Selon une note de la banque UBS parue cette année, Pékin portera son contrôle sur l’offre mondiale de lithium à 32 % en 2025, contre 24 % en 2022. Une croissance liée notamment aux multiples projets africains dans lesquels les entreprises originaires de Chine ont investi ces dernières années.
Au Zimbabwe, la compagnie minière chinoise Sinomine Resource Group a annoncé cette semaine la mise en service d’une usine de concentré de spodumène. Dotée d’une capacité de production annuelle de 300 000 tonnes, il s’agit de la troisième installation du genre pilotée par des entreprises chinoises à entrer en production dans le pays d’Afrique australe depuis mai 2023.
En mai dernier, Chengxin Lithium Group a en effet mis en service un concentrateur de lithium doté de la même capacité annuelle, 300 000 tonnes, à sa mine Sabi Star dans l’est du pays. Début juillet, c’était au tour de Zhejiang Huayou Cobalt de lancer son usine dotée d’une capacité annuelle de 450 000 tonnes à la mine Arcadia.
Au total, une enveloppe de plus d’un milliard de dollars a été investie au cours des deux dernières années par les investisseurs originaires de l’empire du Milieu pour acheter et développer des projets de lithium au Zimbabwe. Tout en confortant sa position dominante dans la production de ce métal indispensable aux batteries de véhicules électriques, Pékin contribue à maintenir le rang du Zimbabwe comme premier producteur africain de lithium.
Dès l’année prochaine, Harare devrait cependant être rejoint par de nouveaux acteurs sur le continent, notamment le Mali qui lancera, au premier semestre 2024, sa première mine de lithium avec le concours, là aussi, du groupe chinois Ganfeng Lithium.
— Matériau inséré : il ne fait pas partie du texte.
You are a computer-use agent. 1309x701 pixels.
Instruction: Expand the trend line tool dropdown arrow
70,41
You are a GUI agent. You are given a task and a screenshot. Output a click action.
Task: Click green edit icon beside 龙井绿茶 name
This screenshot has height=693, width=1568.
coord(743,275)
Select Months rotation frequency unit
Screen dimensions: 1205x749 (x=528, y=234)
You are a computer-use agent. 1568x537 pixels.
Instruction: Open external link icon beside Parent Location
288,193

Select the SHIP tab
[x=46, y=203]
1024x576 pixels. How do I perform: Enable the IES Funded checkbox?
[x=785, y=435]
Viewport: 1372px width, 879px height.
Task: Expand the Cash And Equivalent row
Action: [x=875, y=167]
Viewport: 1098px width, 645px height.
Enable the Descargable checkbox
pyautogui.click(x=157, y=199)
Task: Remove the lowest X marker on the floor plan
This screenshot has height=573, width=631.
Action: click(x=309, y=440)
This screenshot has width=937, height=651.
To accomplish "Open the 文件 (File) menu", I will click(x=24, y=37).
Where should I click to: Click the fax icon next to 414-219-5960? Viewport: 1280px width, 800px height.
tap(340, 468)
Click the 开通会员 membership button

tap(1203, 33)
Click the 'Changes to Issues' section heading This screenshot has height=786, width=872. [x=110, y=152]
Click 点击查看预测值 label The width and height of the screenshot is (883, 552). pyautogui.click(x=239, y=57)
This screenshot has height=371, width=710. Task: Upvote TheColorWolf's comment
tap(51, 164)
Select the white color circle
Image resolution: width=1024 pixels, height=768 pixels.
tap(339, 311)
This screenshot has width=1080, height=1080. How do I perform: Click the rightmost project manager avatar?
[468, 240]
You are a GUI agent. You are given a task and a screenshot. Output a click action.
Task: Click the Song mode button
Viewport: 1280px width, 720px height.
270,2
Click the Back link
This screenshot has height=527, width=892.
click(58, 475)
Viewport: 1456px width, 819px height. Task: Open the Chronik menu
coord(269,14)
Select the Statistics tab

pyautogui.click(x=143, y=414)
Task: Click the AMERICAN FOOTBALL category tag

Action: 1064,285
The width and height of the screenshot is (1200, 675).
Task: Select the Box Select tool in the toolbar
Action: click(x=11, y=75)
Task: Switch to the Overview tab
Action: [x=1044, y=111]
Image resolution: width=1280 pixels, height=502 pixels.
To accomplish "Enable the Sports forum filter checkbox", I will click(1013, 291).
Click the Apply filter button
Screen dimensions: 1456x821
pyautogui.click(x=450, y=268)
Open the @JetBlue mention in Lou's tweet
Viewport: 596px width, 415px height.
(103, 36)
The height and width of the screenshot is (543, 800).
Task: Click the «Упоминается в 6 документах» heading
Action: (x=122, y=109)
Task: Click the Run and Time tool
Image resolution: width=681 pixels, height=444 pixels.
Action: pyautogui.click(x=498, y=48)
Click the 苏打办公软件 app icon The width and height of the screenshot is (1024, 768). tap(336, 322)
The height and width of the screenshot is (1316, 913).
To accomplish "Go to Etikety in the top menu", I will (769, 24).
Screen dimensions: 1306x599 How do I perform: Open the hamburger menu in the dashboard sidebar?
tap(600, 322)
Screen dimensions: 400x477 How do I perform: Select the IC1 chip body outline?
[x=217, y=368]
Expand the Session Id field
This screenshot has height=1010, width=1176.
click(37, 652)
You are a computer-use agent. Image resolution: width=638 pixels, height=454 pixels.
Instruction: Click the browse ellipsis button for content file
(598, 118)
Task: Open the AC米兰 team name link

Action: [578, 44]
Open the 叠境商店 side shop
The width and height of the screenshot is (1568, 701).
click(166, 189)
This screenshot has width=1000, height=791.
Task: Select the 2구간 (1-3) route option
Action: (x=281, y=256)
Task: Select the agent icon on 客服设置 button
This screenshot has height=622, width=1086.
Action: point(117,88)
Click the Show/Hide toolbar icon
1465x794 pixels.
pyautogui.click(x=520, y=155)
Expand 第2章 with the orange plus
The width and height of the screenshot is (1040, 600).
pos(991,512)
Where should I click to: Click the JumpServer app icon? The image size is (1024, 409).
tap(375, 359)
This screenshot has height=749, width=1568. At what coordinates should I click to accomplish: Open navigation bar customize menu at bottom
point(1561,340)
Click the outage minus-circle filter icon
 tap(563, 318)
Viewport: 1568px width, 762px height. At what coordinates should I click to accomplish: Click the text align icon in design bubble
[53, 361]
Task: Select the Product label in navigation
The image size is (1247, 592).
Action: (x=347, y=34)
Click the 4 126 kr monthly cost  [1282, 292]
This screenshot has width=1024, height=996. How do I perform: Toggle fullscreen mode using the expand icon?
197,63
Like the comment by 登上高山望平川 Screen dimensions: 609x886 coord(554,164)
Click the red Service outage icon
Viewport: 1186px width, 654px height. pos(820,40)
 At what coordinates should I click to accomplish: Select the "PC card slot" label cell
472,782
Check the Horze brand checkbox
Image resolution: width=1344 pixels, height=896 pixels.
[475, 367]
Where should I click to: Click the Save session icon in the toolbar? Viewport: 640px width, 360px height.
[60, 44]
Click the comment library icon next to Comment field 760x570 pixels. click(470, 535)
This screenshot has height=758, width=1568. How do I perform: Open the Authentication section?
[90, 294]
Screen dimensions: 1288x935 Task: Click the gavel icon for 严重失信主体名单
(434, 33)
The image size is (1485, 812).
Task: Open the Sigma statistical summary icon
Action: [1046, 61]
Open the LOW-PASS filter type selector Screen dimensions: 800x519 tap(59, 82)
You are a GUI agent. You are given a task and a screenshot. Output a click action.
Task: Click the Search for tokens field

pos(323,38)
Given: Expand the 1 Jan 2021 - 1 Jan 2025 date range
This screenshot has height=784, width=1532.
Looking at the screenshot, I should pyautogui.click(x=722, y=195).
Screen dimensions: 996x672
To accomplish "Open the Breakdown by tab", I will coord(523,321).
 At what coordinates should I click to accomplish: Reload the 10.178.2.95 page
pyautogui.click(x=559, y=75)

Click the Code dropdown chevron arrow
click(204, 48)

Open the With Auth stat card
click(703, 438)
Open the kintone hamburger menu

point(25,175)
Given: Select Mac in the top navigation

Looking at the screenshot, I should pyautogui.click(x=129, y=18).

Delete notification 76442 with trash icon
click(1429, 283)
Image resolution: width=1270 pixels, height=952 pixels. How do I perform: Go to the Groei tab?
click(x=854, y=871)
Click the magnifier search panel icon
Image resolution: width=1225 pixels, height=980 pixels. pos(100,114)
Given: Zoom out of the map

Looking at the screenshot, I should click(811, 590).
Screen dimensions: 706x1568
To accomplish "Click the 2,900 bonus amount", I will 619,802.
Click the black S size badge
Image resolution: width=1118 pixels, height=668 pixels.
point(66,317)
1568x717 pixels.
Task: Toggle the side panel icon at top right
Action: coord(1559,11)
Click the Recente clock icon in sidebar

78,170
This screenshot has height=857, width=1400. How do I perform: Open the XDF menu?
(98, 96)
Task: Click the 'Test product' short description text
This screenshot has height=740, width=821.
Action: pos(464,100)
Le projet Ewoyaa, piloté au Ghana par l’australien Atlantic Lithium avec le soutien de l’américain Piedmont Lithium, est l’une des rares futures mines de lithium africaines sans implication directe chinoise.
Dans la bataille mondiale en cours pour sécuriser l’approvisionnement en métaux stratégiques, la Chine est donc largement en avance sur d’autres concurrents comme l’Union européenne ou les États-Unis, également intéressés par les réserves minérales africaines. Pour contrer cette influence, Washington s’efforce d’ailleurs depuis quelques mois d’augmenter sa présence dans le secteur minier du continent, avec des investissements annoncés pour une usine de nickel de qualité batterie en Tanzanie, et le corridor de Lobito en Angola, destiné à favoriser l’exportation du cuivre et du cobalt en provenance de Zambie et de RDC.
Toujours en RDC, le président de la sous-commission Afrique de la Chambre des représentants américaine a présenté cette semaine un projet de loi en vue de mettre en place une stratégie nationale pour y sécuriser les chaines d’approvisionnement en minéraux stratégiques. Considérant la domination chinoise sur ces produits comme « une menace économique et de sécurité nationale », le membre du Congrès propose de la contrer.
Pour les États africains, cette concurrence féroce autour de leurs ressources est l’opportunité de négocier des contrats plus profitables, qui permettent notamment d’ajouter localement de la valeur aux minerais extraits. Des observateurs estiment aussi que cette ruée s’accompagne de risques de corruption et de dégradation des conditions environnementales et sociales dans les régions concernées par l’exploitation minière, et appellent donc à plus d’engagements en faveur de la transparence.